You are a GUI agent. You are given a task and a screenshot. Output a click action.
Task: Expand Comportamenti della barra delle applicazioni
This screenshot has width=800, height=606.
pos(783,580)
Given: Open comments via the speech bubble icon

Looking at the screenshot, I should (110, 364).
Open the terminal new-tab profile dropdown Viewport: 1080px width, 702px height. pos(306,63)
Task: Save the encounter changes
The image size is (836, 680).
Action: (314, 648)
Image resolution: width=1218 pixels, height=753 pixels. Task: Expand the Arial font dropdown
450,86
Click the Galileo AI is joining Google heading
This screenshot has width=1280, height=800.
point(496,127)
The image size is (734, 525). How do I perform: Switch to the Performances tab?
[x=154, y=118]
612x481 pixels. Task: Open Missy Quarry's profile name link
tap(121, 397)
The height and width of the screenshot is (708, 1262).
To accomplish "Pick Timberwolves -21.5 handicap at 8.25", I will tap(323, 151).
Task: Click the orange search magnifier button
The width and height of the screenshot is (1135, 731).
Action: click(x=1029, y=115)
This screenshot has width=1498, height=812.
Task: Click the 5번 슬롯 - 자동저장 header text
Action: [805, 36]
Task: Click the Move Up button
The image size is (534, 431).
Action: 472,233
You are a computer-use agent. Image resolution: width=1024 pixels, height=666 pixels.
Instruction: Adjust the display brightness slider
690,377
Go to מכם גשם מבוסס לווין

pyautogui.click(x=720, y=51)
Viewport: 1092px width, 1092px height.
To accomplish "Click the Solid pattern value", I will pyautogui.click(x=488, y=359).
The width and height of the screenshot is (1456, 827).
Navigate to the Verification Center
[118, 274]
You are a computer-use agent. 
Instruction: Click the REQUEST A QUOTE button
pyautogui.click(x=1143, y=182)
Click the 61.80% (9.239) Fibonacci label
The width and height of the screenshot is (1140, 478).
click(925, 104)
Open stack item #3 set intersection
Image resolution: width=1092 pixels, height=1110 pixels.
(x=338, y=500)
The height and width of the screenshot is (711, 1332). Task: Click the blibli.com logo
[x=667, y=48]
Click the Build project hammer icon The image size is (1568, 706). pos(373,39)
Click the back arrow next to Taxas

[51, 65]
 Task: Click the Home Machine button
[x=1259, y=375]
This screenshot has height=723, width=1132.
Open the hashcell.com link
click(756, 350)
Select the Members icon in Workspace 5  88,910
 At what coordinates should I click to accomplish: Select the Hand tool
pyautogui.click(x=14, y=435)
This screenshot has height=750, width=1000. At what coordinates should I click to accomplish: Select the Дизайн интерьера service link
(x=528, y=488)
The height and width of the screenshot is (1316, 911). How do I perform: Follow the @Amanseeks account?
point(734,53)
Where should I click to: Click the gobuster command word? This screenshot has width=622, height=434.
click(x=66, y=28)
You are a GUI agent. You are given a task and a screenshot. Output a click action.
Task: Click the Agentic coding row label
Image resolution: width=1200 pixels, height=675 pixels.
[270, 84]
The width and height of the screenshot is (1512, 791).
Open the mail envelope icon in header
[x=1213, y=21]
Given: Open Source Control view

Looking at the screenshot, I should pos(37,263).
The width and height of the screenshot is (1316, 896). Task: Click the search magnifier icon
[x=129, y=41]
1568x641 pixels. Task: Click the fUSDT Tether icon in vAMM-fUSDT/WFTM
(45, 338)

■ ■ ■ ■ ■ ■ ■

• _Task objective_:
Format the listing between the lines holding "Open the terminal" and "Action: (314, 648)", inclusive, as a two-column CSV with the headers input and output, putting each text and its answer together on one row. Wrap every field in double quotes and replace line breaks inside a field with spaces.

• _Exercise solution_:
input,output
"Open the terminal new-tab profile dropdown Viewport: 1080px width, 702px height.","pos(306,63)"
"Task: Save the encounter changes The image size is (836, 680).","Action: (314, 648)"